HSG Wetzlar U19 zündet im Halbfinale gegen Burgdorf Feuerwerk!

Bild: Florian Gümbel

DKB Handball-Bundesliga Nachwuchs

Grün-Weißen bezwang am Sonntagnachmittag Niedersachsen mit 32:17 (16:9) - 1000 Zuschauer in Sporthalle Dutenhofen begeistert

Was war das für eine Meistervorstellung! Mit einer bärenstarken Deckungsleistung und einem bestens aufgelegten Keeper Till Klimpke hat die HSG Wetzlar das Tor zum Finale um die deutsche Meisterschaft der Handball-A-Jugend weit aufgestoßen.

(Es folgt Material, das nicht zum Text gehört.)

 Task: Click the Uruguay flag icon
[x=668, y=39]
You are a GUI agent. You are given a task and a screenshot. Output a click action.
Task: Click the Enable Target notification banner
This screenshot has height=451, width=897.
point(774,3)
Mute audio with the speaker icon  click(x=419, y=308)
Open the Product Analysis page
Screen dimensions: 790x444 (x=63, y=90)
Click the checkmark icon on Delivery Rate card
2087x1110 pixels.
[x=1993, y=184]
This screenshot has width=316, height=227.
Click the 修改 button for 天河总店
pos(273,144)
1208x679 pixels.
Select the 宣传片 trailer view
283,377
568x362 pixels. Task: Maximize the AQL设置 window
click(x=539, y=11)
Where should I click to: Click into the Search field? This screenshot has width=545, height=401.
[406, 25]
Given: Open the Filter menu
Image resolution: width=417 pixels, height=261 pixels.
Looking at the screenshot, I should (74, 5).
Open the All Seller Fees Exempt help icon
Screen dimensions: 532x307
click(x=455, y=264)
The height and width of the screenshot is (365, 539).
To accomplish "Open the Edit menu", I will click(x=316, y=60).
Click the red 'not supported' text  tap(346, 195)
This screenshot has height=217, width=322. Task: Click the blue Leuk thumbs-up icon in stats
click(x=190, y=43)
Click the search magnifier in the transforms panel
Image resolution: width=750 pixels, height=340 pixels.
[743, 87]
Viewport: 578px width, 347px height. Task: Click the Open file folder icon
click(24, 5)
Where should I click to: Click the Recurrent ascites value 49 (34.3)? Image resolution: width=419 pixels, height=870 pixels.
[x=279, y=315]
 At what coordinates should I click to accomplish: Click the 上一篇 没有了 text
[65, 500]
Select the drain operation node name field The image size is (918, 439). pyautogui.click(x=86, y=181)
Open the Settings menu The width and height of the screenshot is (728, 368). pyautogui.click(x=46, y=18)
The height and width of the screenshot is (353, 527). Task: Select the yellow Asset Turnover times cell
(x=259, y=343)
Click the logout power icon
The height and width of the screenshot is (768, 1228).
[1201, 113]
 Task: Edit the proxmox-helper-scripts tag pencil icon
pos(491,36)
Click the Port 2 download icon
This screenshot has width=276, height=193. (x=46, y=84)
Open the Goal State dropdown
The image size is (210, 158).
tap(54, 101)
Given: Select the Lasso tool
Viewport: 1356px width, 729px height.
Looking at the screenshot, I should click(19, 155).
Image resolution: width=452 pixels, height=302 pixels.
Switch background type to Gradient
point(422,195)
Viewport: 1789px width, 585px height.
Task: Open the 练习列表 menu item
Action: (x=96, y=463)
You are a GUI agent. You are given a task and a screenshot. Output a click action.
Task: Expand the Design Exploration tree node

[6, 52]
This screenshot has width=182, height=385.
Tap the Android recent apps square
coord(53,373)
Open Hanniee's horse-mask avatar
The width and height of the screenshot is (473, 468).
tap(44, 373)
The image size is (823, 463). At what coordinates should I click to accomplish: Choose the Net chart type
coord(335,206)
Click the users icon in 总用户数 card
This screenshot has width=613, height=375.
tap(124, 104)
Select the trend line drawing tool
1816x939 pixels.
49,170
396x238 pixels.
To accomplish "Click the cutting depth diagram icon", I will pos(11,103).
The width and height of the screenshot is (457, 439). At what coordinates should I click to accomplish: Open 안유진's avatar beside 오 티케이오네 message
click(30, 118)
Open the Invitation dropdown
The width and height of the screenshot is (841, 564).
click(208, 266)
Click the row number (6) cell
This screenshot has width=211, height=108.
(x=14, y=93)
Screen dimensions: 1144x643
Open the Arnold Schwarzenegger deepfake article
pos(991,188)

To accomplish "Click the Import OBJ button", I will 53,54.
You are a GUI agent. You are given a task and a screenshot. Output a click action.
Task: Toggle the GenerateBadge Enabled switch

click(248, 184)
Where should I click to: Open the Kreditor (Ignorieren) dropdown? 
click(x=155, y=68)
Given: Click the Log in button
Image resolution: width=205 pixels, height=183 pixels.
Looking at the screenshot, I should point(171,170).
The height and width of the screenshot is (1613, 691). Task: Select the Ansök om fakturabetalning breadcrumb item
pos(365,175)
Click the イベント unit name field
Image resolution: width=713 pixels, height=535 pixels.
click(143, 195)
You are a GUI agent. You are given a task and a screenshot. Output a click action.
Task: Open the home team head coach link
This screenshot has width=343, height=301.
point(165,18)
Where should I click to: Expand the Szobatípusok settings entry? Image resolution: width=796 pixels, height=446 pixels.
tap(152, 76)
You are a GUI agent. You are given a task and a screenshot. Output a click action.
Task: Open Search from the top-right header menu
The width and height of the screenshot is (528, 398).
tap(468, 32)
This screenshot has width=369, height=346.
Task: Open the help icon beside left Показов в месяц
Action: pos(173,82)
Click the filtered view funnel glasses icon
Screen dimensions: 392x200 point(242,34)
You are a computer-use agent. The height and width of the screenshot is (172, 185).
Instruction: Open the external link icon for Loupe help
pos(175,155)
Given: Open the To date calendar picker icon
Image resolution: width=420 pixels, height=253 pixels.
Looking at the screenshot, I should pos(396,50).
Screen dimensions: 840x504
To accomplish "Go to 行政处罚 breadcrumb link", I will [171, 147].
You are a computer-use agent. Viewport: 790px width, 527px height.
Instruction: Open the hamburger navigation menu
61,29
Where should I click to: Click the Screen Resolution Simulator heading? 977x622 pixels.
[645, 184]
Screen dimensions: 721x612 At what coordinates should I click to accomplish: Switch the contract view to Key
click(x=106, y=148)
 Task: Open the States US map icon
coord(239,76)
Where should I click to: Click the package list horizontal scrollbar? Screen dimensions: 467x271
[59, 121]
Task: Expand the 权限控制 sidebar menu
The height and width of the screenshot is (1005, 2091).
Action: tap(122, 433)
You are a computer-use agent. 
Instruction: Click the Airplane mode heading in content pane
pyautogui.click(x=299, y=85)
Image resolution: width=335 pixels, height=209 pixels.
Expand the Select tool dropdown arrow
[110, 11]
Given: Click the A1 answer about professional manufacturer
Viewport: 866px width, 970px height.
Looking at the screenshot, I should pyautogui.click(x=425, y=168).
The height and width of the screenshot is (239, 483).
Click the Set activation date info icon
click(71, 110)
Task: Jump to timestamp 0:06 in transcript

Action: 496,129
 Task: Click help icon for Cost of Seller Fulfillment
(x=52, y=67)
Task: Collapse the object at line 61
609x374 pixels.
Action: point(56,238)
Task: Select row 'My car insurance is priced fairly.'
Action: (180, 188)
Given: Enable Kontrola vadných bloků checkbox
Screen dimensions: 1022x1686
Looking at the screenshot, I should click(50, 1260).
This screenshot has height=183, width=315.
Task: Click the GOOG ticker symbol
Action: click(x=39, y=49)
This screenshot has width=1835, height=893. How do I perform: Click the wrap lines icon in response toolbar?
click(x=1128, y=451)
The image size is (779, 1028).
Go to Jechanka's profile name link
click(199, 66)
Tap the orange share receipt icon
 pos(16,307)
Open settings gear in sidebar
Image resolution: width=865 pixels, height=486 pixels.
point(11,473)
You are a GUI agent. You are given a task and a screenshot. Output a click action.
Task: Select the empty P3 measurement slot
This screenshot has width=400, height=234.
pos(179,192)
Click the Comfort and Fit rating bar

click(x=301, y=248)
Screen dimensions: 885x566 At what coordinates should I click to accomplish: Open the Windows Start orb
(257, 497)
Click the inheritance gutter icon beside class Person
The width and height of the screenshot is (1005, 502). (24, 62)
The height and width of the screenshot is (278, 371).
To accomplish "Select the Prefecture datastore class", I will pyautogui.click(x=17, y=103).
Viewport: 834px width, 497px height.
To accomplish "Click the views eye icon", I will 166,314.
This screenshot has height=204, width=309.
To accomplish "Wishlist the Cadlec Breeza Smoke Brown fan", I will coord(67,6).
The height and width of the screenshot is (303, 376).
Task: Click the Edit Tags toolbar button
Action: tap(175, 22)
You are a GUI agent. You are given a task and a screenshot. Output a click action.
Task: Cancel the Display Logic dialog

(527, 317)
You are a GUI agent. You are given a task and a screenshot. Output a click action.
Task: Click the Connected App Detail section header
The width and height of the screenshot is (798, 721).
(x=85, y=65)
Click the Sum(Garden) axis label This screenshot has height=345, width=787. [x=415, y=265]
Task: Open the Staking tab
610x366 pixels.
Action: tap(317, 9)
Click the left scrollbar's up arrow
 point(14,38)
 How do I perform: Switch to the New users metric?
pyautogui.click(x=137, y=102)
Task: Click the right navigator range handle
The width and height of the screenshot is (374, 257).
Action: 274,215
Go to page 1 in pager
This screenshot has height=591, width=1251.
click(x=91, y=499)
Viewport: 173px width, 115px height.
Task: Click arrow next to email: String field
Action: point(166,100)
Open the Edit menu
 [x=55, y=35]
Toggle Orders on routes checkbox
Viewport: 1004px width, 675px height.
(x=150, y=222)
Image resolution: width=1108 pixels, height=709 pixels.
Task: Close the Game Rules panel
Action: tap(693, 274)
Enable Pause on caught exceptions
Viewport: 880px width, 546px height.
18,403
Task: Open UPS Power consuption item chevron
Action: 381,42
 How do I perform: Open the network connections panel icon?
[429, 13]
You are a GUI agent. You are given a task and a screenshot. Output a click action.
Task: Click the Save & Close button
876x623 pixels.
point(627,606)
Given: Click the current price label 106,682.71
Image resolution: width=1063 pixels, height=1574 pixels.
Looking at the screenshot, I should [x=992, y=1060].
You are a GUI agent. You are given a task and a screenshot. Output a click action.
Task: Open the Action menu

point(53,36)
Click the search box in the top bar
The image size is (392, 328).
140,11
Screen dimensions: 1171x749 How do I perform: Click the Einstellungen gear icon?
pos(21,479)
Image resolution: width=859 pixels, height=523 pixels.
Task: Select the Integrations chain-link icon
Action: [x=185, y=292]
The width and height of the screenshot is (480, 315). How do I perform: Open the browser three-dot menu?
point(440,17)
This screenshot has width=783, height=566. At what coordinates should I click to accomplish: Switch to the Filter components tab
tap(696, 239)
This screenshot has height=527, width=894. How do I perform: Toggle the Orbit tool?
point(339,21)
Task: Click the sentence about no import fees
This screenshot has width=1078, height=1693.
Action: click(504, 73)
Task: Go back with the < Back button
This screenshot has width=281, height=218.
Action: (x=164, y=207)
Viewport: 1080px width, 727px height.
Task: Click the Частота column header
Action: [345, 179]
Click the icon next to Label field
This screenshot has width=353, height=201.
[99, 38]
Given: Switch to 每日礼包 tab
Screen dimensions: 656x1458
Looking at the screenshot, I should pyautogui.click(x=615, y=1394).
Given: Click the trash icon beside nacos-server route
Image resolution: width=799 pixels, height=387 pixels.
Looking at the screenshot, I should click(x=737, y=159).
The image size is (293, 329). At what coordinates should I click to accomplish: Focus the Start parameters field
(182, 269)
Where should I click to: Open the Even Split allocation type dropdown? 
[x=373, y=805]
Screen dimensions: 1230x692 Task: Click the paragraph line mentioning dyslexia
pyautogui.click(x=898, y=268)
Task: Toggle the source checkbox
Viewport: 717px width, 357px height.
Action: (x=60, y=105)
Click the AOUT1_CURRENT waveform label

Es war ein Handballfest. Eigentlich galten die Gäste aus Niedersachsen als leichter Favorit. Doch die Gastgeber nahmen die Burgdorfer nach allen Regeln der Kunst auseinander. Von Beginn an lief es für die HSG, die von Trainer Thomas Weber bestens eingestellt war. Nach fünf Minuten verwertete Ian Weber ein Kempa-Anspiel von Linksaußen Jan Reuschling zum 5:2. Beim Stand von 2:7 nahm Gästecoach Roi Sanchez seine erste Auszeit - an den Kräfteverhältnissen auf dem Feld änderte das jedoch wenig. Neben einer hohen Fehlerquote agierten die "Jung-Recken" viel zu statisch in der Offensive und schlossen ihre Angriffe häufig nach nur wenigen Sekunden ab, was ein gefundenes Fressen für Till Klimpke im Wetzlarer Gehäuse war. Der Jugendnationalspieler hielt nicht nur die Bälle, sondern spielte zudem noch zentimetergenaue Gegenstoßpässe, von denen besonders Rechtsaußen Tim Rüdiger profitierte. "Im Angriff haben wir viele Fehler gemacht und Klimpke hat viel gehalten. In der Abwehr waren wir nicht so schlecht, aber wenn wir 16 Gegenstoßtore bekommen, hast du keine Chancen auf diesem Niveau. Wir waren komischerweise heute richtig schlecht, obwohl wir uns gut vorbereitet hatten. Heute ging gar nichts", resümierte ein enttäuschter Sanchez nach der derben Pleite.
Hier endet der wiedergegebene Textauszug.